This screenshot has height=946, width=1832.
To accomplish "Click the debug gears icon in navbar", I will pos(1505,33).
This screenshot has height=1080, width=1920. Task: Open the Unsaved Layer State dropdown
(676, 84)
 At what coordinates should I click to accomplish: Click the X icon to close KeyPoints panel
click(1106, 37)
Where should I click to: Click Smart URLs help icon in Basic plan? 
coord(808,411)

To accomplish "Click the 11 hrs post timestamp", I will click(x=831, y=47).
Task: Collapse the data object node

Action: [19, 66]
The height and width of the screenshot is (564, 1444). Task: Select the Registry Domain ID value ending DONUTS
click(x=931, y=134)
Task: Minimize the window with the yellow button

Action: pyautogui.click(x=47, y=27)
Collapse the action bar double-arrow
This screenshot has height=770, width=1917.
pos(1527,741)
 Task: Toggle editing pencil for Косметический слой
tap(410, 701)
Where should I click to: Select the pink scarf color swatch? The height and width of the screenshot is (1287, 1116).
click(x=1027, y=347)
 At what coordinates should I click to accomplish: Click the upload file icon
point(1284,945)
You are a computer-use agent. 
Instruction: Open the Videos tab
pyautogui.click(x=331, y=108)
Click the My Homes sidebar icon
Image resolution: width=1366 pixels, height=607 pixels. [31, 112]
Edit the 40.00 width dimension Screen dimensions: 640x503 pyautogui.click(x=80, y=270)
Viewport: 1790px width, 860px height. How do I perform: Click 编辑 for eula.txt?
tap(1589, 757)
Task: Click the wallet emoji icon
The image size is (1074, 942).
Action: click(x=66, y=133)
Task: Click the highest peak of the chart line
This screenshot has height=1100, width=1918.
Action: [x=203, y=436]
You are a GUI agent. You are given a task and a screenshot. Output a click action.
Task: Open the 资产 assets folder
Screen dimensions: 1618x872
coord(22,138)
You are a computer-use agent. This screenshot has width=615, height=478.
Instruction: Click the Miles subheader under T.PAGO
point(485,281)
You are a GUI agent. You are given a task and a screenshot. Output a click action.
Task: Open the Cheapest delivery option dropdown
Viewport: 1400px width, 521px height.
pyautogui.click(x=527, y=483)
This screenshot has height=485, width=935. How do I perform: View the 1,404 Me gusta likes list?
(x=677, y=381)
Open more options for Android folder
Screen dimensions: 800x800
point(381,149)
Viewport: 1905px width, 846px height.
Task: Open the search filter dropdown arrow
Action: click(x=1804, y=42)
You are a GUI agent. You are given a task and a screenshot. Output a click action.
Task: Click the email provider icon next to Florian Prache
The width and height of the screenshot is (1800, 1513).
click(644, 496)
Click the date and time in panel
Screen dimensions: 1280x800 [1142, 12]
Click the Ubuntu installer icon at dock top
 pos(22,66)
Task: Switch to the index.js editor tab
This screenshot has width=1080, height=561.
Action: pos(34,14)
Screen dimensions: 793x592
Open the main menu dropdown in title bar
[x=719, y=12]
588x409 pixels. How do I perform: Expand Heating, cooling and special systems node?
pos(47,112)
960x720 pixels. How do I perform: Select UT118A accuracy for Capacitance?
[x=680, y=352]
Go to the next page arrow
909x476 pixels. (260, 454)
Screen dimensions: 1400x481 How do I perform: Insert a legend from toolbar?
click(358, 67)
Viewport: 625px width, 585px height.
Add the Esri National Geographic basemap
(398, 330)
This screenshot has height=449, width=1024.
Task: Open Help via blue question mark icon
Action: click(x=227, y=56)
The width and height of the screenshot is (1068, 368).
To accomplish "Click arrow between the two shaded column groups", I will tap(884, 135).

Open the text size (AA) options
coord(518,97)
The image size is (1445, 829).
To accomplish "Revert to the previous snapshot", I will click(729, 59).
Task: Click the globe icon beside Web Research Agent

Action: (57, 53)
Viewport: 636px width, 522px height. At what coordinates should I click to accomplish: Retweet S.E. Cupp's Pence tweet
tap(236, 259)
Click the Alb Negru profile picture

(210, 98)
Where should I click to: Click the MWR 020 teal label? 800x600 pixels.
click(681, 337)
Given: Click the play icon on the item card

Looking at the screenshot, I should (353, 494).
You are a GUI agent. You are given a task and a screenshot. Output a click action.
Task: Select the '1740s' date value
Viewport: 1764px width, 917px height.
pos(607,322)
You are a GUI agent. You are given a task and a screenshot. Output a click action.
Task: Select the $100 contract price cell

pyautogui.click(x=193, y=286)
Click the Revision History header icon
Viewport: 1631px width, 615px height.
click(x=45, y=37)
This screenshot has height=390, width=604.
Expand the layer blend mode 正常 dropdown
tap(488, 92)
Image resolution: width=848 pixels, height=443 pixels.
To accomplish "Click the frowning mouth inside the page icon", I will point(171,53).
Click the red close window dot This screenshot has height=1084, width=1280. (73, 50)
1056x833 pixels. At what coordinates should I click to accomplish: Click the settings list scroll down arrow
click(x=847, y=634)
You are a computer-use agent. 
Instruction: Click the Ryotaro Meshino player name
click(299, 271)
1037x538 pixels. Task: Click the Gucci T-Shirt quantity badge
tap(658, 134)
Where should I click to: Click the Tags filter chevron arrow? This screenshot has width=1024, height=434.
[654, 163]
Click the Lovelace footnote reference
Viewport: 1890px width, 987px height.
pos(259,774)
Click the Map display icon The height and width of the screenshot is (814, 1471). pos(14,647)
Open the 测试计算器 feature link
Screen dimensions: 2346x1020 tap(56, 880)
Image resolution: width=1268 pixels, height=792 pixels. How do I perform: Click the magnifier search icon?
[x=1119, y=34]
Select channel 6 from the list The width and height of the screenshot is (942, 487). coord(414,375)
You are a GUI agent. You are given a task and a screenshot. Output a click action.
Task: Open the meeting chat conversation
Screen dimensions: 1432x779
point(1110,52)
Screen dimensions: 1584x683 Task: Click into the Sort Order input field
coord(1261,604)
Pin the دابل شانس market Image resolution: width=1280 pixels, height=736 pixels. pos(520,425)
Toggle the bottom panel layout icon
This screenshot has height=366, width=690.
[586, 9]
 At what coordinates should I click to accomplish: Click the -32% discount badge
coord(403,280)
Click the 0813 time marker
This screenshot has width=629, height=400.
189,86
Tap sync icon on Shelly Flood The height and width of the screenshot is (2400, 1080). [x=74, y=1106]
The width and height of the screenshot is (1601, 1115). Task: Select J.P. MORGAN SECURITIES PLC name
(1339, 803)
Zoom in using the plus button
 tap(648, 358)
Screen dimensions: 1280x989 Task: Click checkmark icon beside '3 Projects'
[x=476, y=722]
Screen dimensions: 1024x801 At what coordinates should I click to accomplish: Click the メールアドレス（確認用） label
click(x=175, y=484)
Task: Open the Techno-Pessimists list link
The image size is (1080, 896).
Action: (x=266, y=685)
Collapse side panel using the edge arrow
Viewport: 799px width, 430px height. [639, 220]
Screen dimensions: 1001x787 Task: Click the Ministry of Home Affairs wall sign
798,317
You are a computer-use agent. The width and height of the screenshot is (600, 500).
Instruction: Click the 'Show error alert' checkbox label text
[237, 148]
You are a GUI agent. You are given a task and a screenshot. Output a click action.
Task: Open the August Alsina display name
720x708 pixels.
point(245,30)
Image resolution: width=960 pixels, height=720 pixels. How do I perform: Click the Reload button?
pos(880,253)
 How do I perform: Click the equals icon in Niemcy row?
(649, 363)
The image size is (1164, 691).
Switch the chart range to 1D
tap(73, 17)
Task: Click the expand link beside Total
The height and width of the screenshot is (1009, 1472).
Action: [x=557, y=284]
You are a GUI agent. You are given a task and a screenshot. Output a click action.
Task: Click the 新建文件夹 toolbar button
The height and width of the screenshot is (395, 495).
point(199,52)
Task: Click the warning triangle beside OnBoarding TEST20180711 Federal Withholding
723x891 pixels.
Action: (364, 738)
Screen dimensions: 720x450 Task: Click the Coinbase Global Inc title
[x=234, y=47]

++++

Work to complete:
Please determine how many lines in the entries contain the word "computer" and reply with that figure alone.

Solution to the problem:
4